トップ>不動産トピックス>住宅・住環境で重視するのは「安全性」、子育てにおいては「防犯性」を重視
国土交通省はこのたび、「平成20年住生活総合調査の調査結果(速報)」を発表した(※確報集計は、平成22年5月末を目途に公表する予定)。
前回(平成15年)まで「住宅需要実態調査」として5年ごとに実施してきたもので、今回の調査からは、「住宅・土地統計調査」(総務省実施)との連携を強化し、調査内容の見直し等を図り、「住生活総合調査」と名称を改めたもの。
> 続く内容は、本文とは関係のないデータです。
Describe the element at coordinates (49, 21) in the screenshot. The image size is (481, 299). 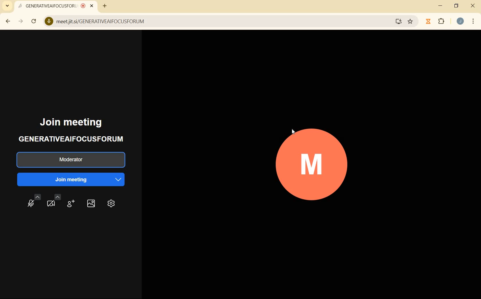
I see `View Site Information` at that location.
平成20年住宅・土地統計調査に回答した世帯から、有効約8万3,000票を得た。
今回と次回(1月27日更新)の2回に分けて、この調査結果の主なポイントについて紹介する。今回はその中から、住宅や住環境で重視するものに関する調査結果について紹介しよう。
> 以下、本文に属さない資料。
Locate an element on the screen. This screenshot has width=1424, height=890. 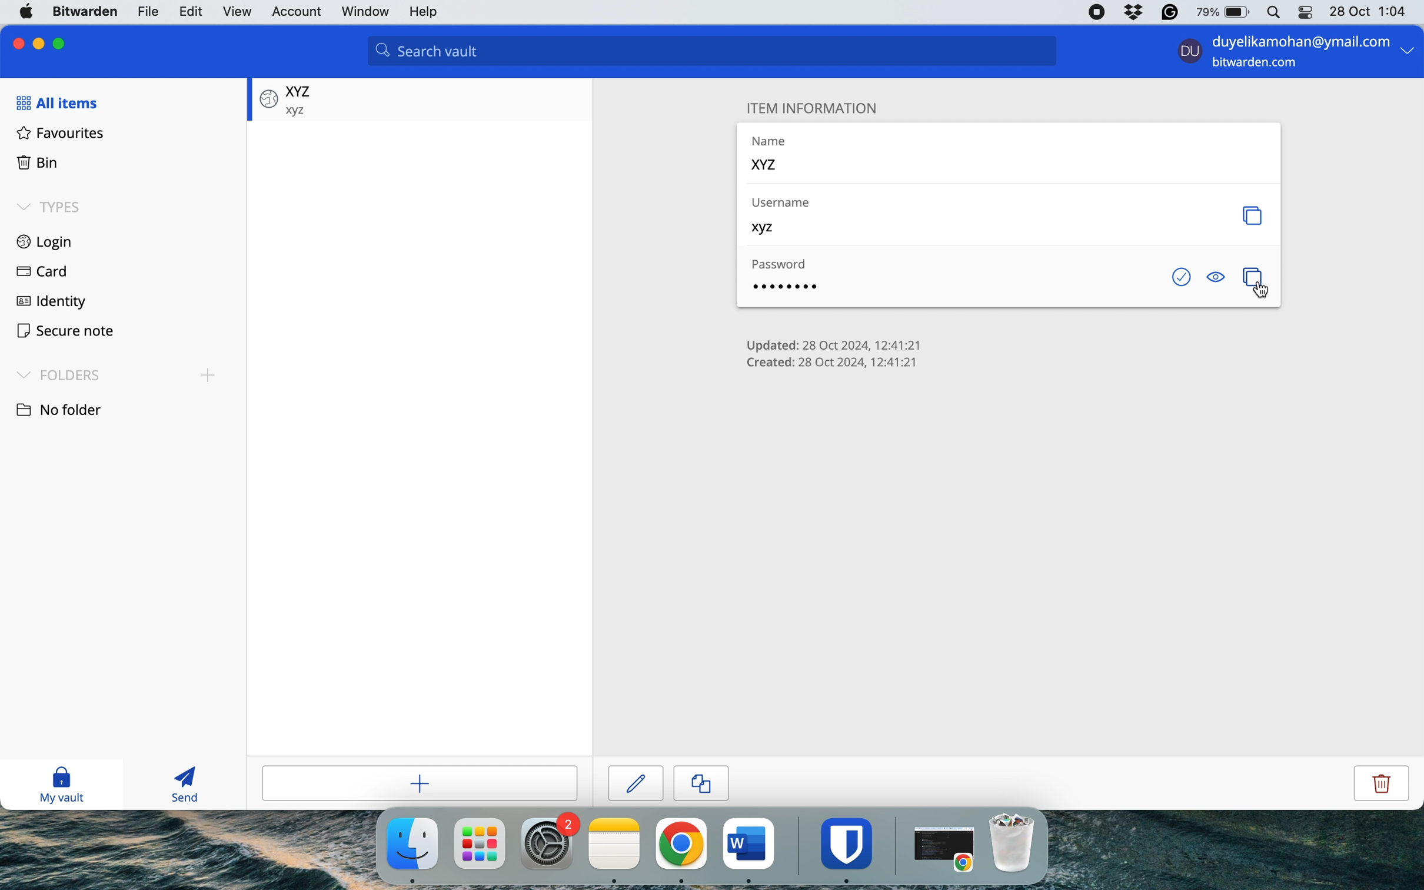
bitwarden is located at coordinates (87, 12).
「住宅・住環境の中で最も重要と思うもの」について、最も多かった回答は「火災・地震・水害などに対する安全」で14.7%だった。次いで「治安、犯罪発生の防止」(13.2%)、「地震・台風時の住宅の安全性」(11.7%)となった(図1)。国土交通省では「3番目までを安全性に関する項目が占めた」点に着目している。4番目は「日常の買い物、医療・福祉施設・文化施設などの利便」(8.3%)、5番目は「住宅の広さや間取り」(7.1%)だった。
図1:住宅・住環境の中で最も重要と思うもの

※国土交通省 「平成20年住生活総合調査の調査結果(速報)」
「子育てにおいて住宅や住環境について重視する要素」について、最も多かった回答は「住宅及び住宅のまわりの防犯性」(20.0%)だった。この選択肢は、今回の調査から新たに加わったもので、前回の調査までにはなかったもの。次いで「幼稚園・小学校などの利便」(11.9%)、「近隣の人たちやコミュニティとのかかわり」(10.8%)となった(図2)。
前回調査時(平成15年度)に最も多かった回答は「安全性や遮音性など住宅の居住性能」(14.7%)、次いで「幼稚園・小学校などの利便」(14.3%)、「まわりの道路の歩行時の安全性」(14.1%)だった。